* _Written task_: Write out every one of the items below word for word, changing nothing.

Data drawn from a collection

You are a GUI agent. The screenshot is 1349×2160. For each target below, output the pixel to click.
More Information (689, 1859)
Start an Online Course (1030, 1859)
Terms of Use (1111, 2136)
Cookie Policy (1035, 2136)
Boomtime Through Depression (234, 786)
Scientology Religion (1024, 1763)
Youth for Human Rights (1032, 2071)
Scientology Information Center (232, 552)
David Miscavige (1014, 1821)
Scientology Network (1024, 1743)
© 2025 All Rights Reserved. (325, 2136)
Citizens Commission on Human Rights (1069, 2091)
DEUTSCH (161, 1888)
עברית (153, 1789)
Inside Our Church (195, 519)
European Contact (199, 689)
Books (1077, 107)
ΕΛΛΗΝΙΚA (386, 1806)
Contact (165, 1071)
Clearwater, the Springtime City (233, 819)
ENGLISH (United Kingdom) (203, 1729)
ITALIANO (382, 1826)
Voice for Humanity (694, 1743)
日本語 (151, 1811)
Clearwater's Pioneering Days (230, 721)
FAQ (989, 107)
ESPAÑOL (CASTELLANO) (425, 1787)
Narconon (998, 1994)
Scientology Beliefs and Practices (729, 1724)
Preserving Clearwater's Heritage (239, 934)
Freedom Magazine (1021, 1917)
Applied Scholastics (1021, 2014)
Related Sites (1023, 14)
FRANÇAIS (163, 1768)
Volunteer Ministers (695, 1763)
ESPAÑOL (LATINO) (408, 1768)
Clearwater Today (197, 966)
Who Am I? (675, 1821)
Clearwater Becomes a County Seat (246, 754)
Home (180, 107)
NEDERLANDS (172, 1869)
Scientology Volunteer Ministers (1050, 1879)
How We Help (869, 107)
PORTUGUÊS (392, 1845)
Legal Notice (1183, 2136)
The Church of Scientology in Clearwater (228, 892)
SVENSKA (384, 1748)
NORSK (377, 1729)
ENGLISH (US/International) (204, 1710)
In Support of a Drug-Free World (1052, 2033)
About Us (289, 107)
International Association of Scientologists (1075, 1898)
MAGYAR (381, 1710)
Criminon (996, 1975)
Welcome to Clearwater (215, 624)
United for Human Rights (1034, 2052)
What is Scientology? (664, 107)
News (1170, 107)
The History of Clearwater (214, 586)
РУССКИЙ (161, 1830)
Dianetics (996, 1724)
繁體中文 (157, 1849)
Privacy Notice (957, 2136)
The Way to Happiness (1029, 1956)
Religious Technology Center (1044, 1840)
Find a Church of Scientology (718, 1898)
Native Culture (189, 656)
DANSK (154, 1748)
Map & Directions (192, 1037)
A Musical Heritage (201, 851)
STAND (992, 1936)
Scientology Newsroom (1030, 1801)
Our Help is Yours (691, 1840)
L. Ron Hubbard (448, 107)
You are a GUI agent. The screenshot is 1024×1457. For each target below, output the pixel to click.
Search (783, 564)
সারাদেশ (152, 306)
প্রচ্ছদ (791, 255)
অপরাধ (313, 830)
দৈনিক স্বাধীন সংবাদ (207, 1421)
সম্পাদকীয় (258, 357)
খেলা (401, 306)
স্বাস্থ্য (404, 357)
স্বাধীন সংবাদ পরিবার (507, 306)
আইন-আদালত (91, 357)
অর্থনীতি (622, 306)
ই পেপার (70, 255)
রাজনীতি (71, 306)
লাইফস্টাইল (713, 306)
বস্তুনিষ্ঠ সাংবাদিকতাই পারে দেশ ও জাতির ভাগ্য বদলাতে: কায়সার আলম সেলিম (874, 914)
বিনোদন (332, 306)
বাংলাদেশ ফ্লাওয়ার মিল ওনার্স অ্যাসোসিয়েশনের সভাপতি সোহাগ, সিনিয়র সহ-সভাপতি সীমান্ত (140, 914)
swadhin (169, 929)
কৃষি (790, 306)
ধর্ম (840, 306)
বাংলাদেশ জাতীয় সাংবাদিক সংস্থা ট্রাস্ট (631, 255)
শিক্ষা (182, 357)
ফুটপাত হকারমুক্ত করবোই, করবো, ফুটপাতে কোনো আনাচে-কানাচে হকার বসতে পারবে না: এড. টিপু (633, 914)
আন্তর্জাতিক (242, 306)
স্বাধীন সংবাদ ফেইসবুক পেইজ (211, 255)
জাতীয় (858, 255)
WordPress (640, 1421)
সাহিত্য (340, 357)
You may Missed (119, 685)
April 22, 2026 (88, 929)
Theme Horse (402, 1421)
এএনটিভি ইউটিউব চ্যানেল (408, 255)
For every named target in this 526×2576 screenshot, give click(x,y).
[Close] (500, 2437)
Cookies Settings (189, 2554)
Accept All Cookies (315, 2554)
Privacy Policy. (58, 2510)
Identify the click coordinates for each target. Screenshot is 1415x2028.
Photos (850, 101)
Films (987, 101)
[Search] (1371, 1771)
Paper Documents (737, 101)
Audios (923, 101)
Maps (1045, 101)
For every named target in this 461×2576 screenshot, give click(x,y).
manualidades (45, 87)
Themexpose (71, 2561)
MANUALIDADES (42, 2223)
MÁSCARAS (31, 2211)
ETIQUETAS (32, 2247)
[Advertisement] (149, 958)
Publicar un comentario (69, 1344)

* _Solution below_:
You are a GUI agent. The screenshot is 1349×2160. For each target below, output the pixel to click.
More Information (689, 1859)
Start an Online Course (1030, 1859)
Terms of Use (1111, 2136)
Cookie Policy (1035, 2136)
Boomtime Through Depression (234, 786)
Scientology Religion (1024, 1763)
Youth for Human Rights (1032, 2071)
Scientology Information Center (232, 552)
David Miscavige (1014, 1821)
Scientology Network (1024, 1743)
© 2025 All Rights Reserved. (325, 2136)
Citizens Commission on Human Rights (1069, 2091)
DEUTSCH (161, 1888)
עברית (153, 1789)
Inside Our Church (195, 519)
European Contact (199, 689)
Books (1077, 107)
ΕΛΛΗΝΙΚA (386, 1806)
Contact (165, 1071)
Clearwater, the Springtime City (233, 819)
ENGLISH (United Kingdom) (203, 1729)
ITALIANO (382, 1826)
Voice for Humanity (694, 1743)
日本語 (151, 1811)
Clearwater's Pioneering Days (230, 721)
FAQ (989, 107)
ESPAÑOL (CASTELLANO) (425, 1787)
Narconon (998, 1994)
Scientology Beliefs and Practices (729, 1724)
Preserving Clearwater's Heritage (239, 934)
Freedom Magazine (1021, 1917)
Applied Scholastics (1021, 2014)
Related Sites (1023, 14)
FRANÇAIS (163, 1768)
Volunteer Ministers (695, 1763)
ESPAÑOL (LATINO) (408, 1768)
Clearwater Today (197, 966)
Who Am I? (675, 1821)
Clearwater Becomes a County Seat (246, 754)
Home (180, 107)
NEDERLANDS (172, 1869)
Scientology Volunteer Ministers (1050, 1879)
How We Help (869, 107)
PORTUGUÊS (392, 1845)
Legal Notice (1183, 2136)
The Church of Scientology in Clearwater (228, 892)
SVENSKA (384, 1748)
NORSK (377, 1729)
ENGLISH (US/International) (204, 1710)
In Support of a Drug-Free World (1052, 2033)
About Us (289, 107)
International Association of Scientologists (1075, 1898)
MAGYAR (381, 1710)
Criminon (996, 1975)
Welcome to Clearwater (215, 624)
United for Human Rights (1034, 2052)
What is Scientology? (664, 107)
News (1170, 107)
The History of Clearwater (214, 586)
РУССКИЙ (161, 1830)
Dianetics (996, 1724)
繁體中文 (157, 1849)
Privacy Notice (957, 2136)
The Way to Happiness (1029, 1956)
Religious Technology Center (1044, 1840)
Find a Church of Scientology (718, 1898)
Native Culture (189, 656)
DANSK (154, 1748)
Map & Directions (192, 1037)
A Musical Heritage (201, 851)
STAND (992, 1936)
Scientology Newsroom (1030, 1801)
Our Help is Yours (691, 1840)
L. Ron Hubbard (448, 107)
You are a GUI agent. The screenshot is 1024×1457. For each target below, output the pixel to click.
Search (783, 564)
সারাদেশ (152, 306)
প্রচ্ছদ (791, 255)
অপরাধ (313, 830)
দৈনিক স্বাধীন সংবাদ (207, 1421)
সম্পাদকীয় (258, 357)
খেলা (401, 306)
স্বাস্থ্য (404, 357)
স্বাধীন সংবাদ পরিবার (507, 306)
আইন-আদালত (91, 357)
অর্থনীতি (622, 306)
ই পেপার (70, 255)
রাজনীতি (71, 306)
লাইফস্টাইল (713, 306)
বস্তুনিষ্ঠ সাংবাদিকতাই পারে দেশ ও জাতির ভাগ্য বদলাতে: কায়সার আলম সেলিম (874, 914)
বিনোদন (332, 306)
বাংলাদেশ ফ্লাওয়ার মিল ওনার্স অ্যাসোসিয়েশনের সভাপতি সোহাগ, সিনিয়র সহ-সভাপতি সীমান্ত (140, 914)
swadhin (169, 929)
কৃষি (790, 306)
ধর্ম (840, 306)
বাংলাদেশ জাতীয় সাংবাদিক সংস্থা ট্রাস্ট (631, 255)
শিক্ষা (182, 357)
ফুটপাত হকারমুক্ত করবোই, করবো, ফুটপাতে কোনো আনাচে-কানাচে হকার বসতে পারবে না: এড. টিপু (633, 914)
আন্তর্জাতিক (242, 306)
স্বাধীন সংবাদ ফেইসবুক পেইজ (211, 255)
জাতীয় (858, 255)
WordPress (640, 1421)
সাহিত্য (340, 357)
You may Missed (119, 685)
April 22, 2026 (88, 929)
Theme Horse (402, 1421)
এএনটিভি ইউটিউব চ্যানেল (408, 255)
For every named target in this 526×2576 screenshot, give click(x,y).
[Close] (500, 2437)
Cookies Settings (189, 2554)
Accept All Cookies (315, 2554)
Privacy Policy. (58, 2510)
Identify the click coordinates for each target. Screenshot is 1415x2028.
Photos (850, 101)
Films (987, 101)
[Search] (1371, 1771)
Paper Documents (737, 101)
Audios (923, 101)
Maps (1045, 101)
For every named target in this 461×2576 screenshot, give click(x,y).
manualidades (45, 87)
Themexpose (71, 2561)
MANUALIDADES (42, 2223)
MÁSCARAS (31, 2211)
ETIQUETAS (32, 2247)
[Advertisement] (149, 958)
Publicar un comentario (69, 1344)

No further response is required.